### Data records:
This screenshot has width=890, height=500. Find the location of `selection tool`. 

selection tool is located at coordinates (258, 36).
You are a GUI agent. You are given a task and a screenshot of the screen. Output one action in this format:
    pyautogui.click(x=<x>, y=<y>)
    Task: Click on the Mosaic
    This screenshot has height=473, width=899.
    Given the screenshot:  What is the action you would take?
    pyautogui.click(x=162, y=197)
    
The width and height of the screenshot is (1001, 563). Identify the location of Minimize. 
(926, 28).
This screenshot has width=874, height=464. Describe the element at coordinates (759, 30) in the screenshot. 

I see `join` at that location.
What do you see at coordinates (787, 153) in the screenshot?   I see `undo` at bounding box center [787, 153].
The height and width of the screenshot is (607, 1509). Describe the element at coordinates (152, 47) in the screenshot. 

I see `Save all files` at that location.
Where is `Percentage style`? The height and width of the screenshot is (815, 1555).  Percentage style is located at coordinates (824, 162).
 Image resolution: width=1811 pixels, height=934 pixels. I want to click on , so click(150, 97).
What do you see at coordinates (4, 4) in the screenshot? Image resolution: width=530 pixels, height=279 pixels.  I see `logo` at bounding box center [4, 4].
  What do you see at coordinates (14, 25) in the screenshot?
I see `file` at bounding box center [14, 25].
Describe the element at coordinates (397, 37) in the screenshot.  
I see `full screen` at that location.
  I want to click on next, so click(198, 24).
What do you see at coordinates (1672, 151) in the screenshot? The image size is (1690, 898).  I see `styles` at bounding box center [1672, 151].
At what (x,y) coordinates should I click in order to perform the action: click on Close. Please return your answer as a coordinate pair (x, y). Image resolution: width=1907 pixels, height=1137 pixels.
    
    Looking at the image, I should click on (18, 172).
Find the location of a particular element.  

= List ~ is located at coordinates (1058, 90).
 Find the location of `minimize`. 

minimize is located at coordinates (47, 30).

### Required task:
Format every line of the items above as a Markdown table with two columns, Number and Record line, giving each nonblank line its row number in order and leaving out blank lines.

### Solution for this task:
| Number | Record line |
|---|---|
| 1 | This screenshot has width=890, height=500. Find the location of `selection tool`.  |
| 2 | selection tool is located at coordinates (258, 36). |
| 3 | You are a GUI agent. You are given a task and a screenshot of the screen. Output one action in this format: |
| 4 |     pyautogui.click(x=<x>, y=<y>) |
| 5 |     Task: Click on the Mosaic |
| 6 |     This screenshot has height=473, width=899. |
| 7 |     Given the screenshot:  What is the action you would take? |
| 8 |     pyautogui.click(x=162, y=197) |
| 9 | The width and height of the screenshot is (1001, 563). Identify the location of Minimize.  |
| 10 | (926, 28). |
| 11 | This screenshot has width=874, height=464. Describe the element at coordinates (759, 30) in the screenshot.  |
| 12 | I see `join` at that location. |
| 13 | What do you see at coordinates (787, 153) in the screenshot?   I see `undo` at bounding box center [787, 153]. |
| 14 | The height and width of the screenshot is (607, 1509). Describe the element at coordinates (152, 47) in the screenshot.  |
| 15 | I see `Save all files` at that location. |
| 16 | Where is `Percentage style`? The height and width of the screenshot is (815, 1555).  Percentage style is located at coordinates (824, 162). |
| 17 |  Image resolution: width=1811 pixels, height=934 pixels. I want to click on , so click(150, 97). |
| 18 | What do you see at coordinates (4, 4) in the screenshot? Image resolution: width=530 pixels, height=279 pixels.  I see `logo` at bounding box center [4, 4]. |
| 19 |   What do you see at coordinates (14, 25) in the screenshot? |
| 20 | I see `file` at bounding box center [14, 25]. |
| 21 | Describe the element at coordinates (397, 37) in the screenshot.   |
| 22 | I see `full screen` at that location. |
| 23 |   I want to click on next, so click(198, 24). |
| 24 | What do you see at coordinates (1672, 151) in the screenshot? The image size is (1690, 898).  I see `styles` at bounding box center [1672, 151]. |
| 25 | At what (x,y) coordinates should I click in order to perform the action: click on Close. Please return your answer as a coordinate pair (x, y). Image resolution: width=1907 pixels, height=1137 pixels. |
| 26 |     Looking at the image, I should click on (18, 172). |
| 27 | Find the location of a particular element.   |
| 28 | = List ~ is located at coordinates (1058, 90). |
| 29 |  Find the location of `minimize`.  |
| 30 | minimize is located at coordinates (47, 30). |